Work to be completed:
In the listing, rewrite the lines from the one containing "Image resolution: width=964" through the one containing "at (670, 892).", both included, replacing "pixels" with "px" and keeping everything else the same.

====== Supplied material

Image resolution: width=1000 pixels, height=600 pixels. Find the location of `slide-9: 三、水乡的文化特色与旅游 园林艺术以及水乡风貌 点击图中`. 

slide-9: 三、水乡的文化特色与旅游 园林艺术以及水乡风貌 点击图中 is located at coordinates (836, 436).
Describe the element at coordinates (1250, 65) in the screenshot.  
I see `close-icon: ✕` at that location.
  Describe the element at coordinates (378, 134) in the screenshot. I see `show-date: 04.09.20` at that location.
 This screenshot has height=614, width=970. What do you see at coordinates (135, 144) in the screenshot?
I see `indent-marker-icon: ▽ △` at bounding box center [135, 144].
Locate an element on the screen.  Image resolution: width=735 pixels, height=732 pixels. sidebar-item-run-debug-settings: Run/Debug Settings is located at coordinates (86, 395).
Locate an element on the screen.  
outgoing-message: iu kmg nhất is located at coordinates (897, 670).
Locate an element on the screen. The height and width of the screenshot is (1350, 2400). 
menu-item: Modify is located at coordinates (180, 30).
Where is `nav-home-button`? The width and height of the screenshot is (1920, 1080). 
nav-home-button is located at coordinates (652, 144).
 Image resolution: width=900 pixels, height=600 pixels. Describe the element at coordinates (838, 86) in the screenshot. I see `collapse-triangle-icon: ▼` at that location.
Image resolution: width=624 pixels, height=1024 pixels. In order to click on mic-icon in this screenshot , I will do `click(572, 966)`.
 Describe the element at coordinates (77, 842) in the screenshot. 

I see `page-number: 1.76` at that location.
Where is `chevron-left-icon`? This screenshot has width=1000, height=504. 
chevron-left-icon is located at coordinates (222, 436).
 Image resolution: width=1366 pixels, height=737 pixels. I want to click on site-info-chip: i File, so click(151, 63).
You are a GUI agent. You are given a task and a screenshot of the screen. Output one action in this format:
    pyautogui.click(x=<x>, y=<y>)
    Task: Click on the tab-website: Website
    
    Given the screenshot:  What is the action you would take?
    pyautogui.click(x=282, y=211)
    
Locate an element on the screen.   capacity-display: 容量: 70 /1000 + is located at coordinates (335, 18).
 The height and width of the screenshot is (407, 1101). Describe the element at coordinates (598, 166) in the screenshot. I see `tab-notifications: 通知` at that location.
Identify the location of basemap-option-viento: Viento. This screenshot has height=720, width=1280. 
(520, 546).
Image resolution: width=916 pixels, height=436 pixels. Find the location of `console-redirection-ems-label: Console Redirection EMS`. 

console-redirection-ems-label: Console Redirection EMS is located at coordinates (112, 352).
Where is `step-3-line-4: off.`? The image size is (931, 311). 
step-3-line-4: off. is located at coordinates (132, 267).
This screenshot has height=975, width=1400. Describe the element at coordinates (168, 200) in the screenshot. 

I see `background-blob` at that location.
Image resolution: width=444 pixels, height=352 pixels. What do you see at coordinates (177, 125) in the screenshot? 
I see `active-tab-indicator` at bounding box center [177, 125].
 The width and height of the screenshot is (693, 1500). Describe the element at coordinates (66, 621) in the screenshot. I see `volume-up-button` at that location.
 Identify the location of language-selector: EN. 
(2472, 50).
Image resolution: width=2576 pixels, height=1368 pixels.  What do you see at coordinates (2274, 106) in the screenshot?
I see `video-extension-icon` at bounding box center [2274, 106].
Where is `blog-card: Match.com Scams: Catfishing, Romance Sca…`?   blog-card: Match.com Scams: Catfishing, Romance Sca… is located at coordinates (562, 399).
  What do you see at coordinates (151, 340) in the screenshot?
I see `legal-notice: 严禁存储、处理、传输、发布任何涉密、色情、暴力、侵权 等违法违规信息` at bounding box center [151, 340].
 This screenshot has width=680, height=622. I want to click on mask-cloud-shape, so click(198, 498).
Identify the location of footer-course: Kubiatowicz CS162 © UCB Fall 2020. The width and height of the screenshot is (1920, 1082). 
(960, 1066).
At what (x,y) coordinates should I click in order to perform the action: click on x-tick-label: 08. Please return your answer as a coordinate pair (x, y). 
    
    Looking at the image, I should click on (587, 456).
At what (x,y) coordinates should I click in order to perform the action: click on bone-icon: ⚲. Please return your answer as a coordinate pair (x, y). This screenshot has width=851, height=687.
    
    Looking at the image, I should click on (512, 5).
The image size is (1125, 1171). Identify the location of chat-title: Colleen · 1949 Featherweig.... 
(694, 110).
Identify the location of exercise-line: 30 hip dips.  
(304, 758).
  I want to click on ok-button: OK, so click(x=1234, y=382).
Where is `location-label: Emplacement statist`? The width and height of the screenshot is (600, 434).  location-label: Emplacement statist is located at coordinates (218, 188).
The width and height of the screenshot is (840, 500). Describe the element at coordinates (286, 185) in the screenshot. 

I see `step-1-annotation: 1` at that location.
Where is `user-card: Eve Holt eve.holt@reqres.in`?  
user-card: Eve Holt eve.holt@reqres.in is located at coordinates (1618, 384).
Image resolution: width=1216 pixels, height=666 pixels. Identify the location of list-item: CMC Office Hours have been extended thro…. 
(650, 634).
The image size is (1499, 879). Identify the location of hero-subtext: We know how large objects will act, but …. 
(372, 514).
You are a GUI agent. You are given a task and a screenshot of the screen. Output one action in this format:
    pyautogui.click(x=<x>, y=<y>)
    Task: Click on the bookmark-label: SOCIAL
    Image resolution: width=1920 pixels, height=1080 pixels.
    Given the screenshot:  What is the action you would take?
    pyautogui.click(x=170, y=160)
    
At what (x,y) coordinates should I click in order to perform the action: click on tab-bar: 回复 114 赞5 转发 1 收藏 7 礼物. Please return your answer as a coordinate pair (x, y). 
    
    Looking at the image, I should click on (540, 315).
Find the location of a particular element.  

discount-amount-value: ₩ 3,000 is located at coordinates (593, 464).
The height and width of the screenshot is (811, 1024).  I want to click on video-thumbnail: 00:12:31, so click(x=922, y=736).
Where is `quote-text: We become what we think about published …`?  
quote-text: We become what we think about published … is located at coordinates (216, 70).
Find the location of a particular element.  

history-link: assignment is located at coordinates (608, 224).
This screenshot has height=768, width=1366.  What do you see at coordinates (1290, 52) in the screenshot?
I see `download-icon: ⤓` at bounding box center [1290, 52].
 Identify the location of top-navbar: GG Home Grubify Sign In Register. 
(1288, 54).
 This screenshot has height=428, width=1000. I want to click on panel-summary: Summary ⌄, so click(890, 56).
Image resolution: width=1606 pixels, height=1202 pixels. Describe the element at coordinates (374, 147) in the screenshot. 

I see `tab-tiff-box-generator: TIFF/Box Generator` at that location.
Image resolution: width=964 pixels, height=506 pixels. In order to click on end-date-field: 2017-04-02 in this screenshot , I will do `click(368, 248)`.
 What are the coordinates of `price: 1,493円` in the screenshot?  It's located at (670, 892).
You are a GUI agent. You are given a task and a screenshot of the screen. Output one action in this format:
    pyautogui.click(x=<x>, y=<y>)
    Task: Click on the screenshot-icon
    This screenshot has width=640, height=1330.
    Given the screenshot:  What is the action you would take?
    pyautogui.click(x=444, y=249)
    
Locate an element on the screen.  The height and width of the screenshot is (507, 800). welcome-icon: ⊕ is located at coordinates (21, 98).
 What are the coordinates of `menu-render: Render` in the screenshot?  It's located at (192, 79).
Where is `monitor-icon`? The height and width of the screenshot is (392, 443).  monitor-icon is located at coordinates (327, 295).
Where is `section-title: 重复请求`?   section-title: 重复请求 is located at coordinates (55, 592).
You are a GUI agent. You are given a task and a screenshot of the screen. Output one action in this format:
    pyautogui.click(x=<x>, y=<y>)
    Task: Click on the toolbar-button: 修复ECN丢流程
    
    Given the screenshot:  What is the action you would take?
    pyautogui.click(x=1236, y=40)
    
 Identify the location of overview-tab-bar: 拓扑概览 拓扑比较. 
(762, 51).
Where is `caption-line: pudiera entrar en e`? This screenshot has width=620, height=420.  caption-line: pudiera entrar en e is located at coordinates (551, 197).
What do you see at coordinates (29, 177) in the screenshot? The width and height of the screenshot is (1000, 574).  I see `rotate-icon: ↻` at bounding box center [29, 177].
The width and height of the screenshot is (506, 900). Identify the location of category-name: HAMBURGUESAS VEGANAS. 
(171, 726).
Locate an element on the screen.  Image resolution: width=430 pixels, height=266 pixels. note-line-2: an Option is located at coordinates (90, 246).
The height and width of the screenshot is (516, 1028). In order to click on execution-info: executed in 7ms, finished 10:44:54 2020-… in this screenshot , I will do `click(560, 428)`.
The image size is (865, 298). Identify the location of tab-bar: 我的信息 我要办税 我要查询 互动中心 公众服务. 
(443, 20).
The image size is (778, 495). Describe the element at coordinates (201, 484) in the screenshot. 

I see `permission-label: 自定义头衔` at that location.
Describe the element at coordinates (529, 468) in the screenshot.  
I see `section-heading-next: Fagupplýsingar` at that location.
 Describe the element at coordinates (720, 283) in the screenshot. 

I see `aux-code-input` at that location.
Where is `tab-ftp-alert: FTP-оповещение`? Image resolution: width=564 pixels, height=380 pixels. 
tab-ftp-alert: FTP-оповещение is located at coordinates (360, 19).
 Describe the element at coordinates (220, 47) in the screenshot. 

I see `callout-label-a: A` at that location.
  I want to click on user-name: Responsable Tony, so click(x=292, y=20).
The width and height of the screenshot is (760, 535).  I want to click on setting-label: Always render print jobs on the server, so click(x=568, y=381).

============

Answer to this problem:
Image resolution: width=964 px, height=506 px. In order to click on end-date-field: 2017-04-02 in this screenshot , I will do `click(368, 248)`.
 What are the coordinates of `price: 1,493円` in the screenshot?  It's located at (670, 892).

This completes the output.